§ **Your task**:
Write out the entries word for word, starting at the line that contains "Click the empty" and ending at the line that contains "point(1221,48)".

§ **Records for the exercise**:
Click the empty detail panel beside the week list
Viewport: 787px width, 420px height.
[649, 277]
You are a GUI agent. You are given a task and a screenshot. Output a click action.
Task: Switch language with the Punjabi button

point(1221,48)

* * *

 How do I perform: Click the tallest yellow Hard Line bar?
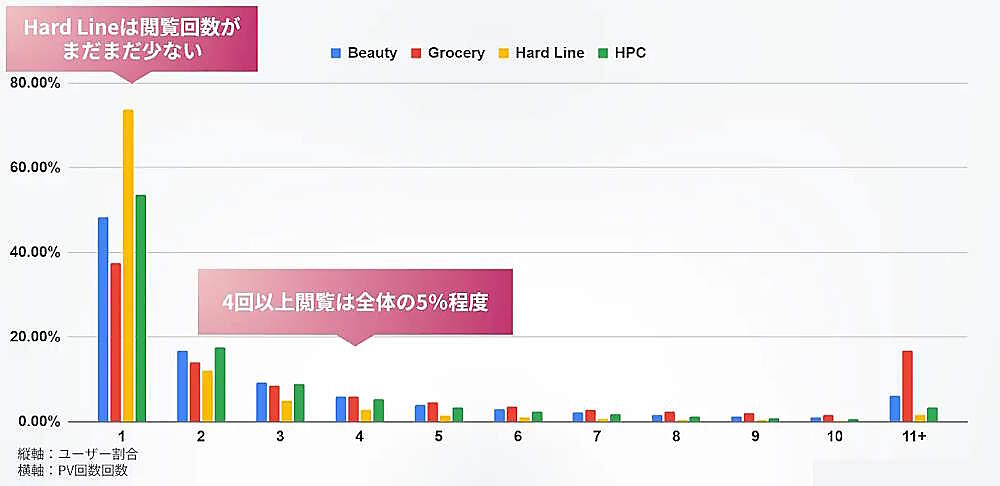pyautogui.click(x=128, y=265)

§ **Exercise answer**:
Click the empty detail panel beside the week list
Viewport: 787px width, 420px height.
[649, 277]
You are a GUI agent. You are given a task and a screenshot. Output a click action.
Task: Switch language with the Punjabi button

point(1221,48)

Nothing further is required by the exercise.